2022 yılının kolay geçmediğini, fiyatların, ciroların ve dolayısıyla finansmana olan ihtiyacın arttığını söyleyen Bahar, “İş dünyasından yükselen ses ‘İş var ama para kazanmıyoruz, kazansak bile paramızın değeri yok’ şeklindedir. Patron kârından, çalışan ücretinden, vatandaş fiyattan şikayetçi. Kira artışlarında artık bıçak kemiğe dayandı, patronun da çalışanın da ortak sorunu haline geldi. Enflasyon düşme eğilimindedir ancak bu düşüş, fiyatlar düşüyor gibi algılanmamalı. Sadece fiyat artış hızı yavaşlamıştır. Bu nedenle enflasyonu düşürmenin ötesinde, temel girdilerde fiyatların düşmesini bekliyoruz. Örneğin dünyada doğal gaz, demir-çelik gibi girdilerde fiyatlar Ukrayna krizi dönemine göre geriledi, navlun maliyetleri azaldı. Bunlar da henüz fiyatlara maalesef yansıtılamadı. Ekonomide belirsizlik ve dövizdeki artış beklentisiyle, fiyatların düşürülmemesi gibi bir durum maalesef söz konusudur. Bu nedenle enflasyon ve istikrar konusunda bir kararlılık ve güven ortamı sorunun ilacı olacaktır” açıklamasında bulundu.

sam-0383.jpg

“KARARLILIK VE GÜVEN ORTAMININ BAŞLANGICI OLARAK GÖRMEK İSTİYORUZ”

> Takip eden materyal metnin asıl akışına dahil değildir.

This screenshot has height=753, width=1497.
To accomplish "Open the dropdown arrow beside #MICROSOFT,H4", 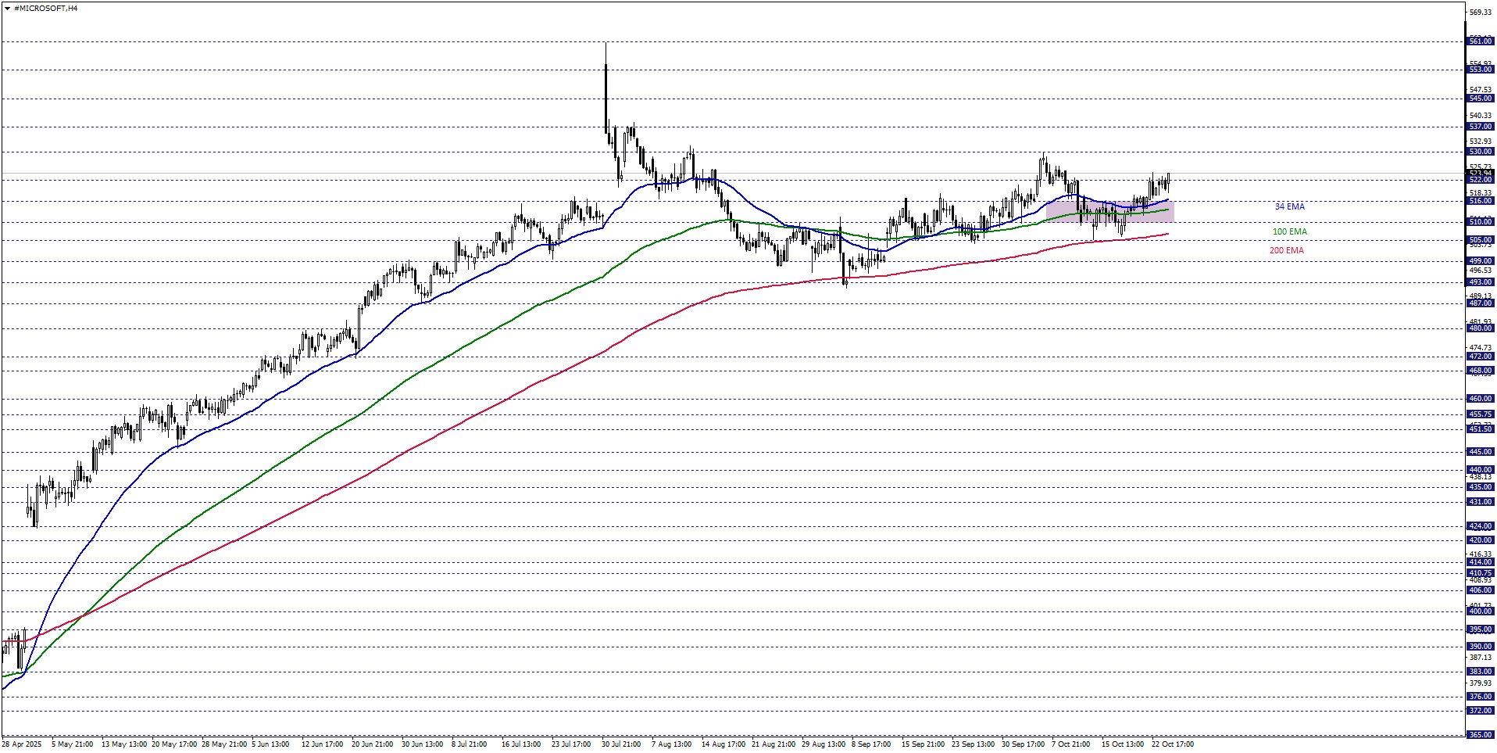I will [7, 9].
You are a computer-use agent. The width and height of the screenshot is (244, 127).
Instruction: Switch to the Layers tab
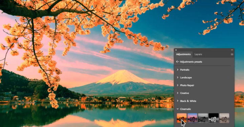(198, 54)
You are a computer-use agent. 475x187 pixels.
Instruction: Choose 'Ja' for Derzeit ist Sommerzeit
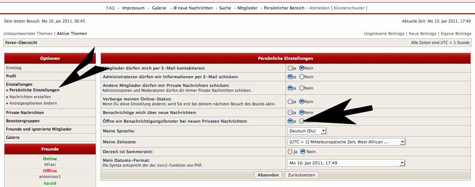pyautogui.click(x=290, y=152)
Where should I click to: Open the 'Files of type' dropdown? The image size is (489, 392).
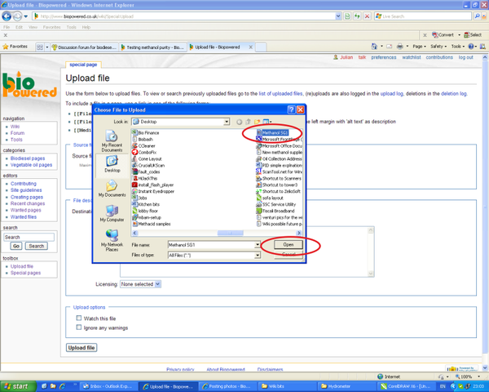click(x=255, y=255)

Geçen hafta EPDK’nın elektrikte tavan fiyatın aşağı çekildiğini açıklamasının ardından BOTAŞ’ın doğal gaz fiyatında indirim yaptığını hatırlatan Bahar, “Bunlar son derece sevindirici gelişmelerdir. Bunu az önce de ifade ettiğimiz kararlılık ve güven ortamının başlangıcı olarak görmek istiyoruz. Girdi maliyetlerindeki bu tür düşüşler fiyatlara da yansıyabilirse, bundan herkes kazançlı çıkar. Ülkemiz ve ekonomimiz de kazanır” dedi.

 

“REVİZE EDİLMESİ ŞART”

Kredi Garanti Fonu (KGF) kredisinde bir paket açıklandığını ifade eden Bahar, “Hızla devreye girmesini bekliyoruz. Ancak, 250 milyarlık kredi hacminin bu enflasyon ortamında sektörlerin hiçbir ihtiyacını karşılamayacağı da açıktır. Üyelerimizin çoğunluğunun yararlanacağı önemli iki paketten birisi, işletme kredileri paketidir ve buradaki rakam 35 milyardır. Bunun en az 100 milyar olması gerekmekte. Ayrıca kredi uygulamalarında KOBİ tanımından kaynaklanan sıkıntılar da mevcuttur. KOBİ tanımında, ciro değerinin enflasyona göre revize edilmesi şarttır. 2022 ciroları KOBİ tanımı için geçerli olmalıdır. Bu henüz açıkça tebliğ edilmemiştir. Eğer KOBİ tanımında 2021 ciroları geçerli olursa, sahada büyük bir kaos yaşanacaktır” uyarısında bulundu.

 

“EYT, KÖKLÜ BİR DEĞİŞİME NEDEN OLACAK”

Emeklilikte Yaşa Takılanlar (EYT) konusunda da kanun teklifinin açıklandığına işaret eden Bahar, şunları dile getirdi:

“2,5 milyon kişinin ilk etapta emeklilik hakkından yararlanması beklenmektedir. Bu sayı, buzdağının görünen kısmıdır. Bu sayının 2024’e kadar 5,5 milyonun üzerine çıkacağı da hesaplanmaktadır. Ödenecek tazminatın neredeyse 500 milyar seviyelerinde olacağı da tahmin edilmektedir. Dolayısıyla bu rakamlar dikkate alındığında EYT için ayrılan 25 milyar TL’lik kredi paketinin ne kadar yetersiz kalacağı da ortadadır. EYT iş hayatımızda köklü bir değişime neden olacaktır. Antalya’da işçi statüsündeki EYT’li sayısı 74 bin adettir. BAĞKUR-esnaf orijinli EYT’li sayısı da 16 bindir. Emekli sayımız konusunda dünyadan maalesef negatif ayrışmaktayız. Türkiye’de emeklilikteki aktif-pasif oranı 1,83’dür. Yani her 1,83 çalışan kişi, bir emekliyi finanse etmektedir. Dünyada bu rakam dörtte birdir. Maalesef EYT sonrası beklenti 1,83 rakamının neredeyse 1,50 seviyelerine düşeceğidir. Antalya için bu rakam biraz daha iyimser 2,50’dir. Yani her 2,5 çalışan kişi bir emekliyi finanse etmektedir. Dolayısıyla hem açıklanan KGF limitleri artırılmalı, EYT KGF limiti komple revize edilmeli, ilaveten beklenen bu uygulamalar da hızlandırılmalıdır.”

sam-0388.jpg

“2023 DÜŞÜK BÜYÜME, DURGUNLUK VE VOLATİLİTE YILI OLACAK”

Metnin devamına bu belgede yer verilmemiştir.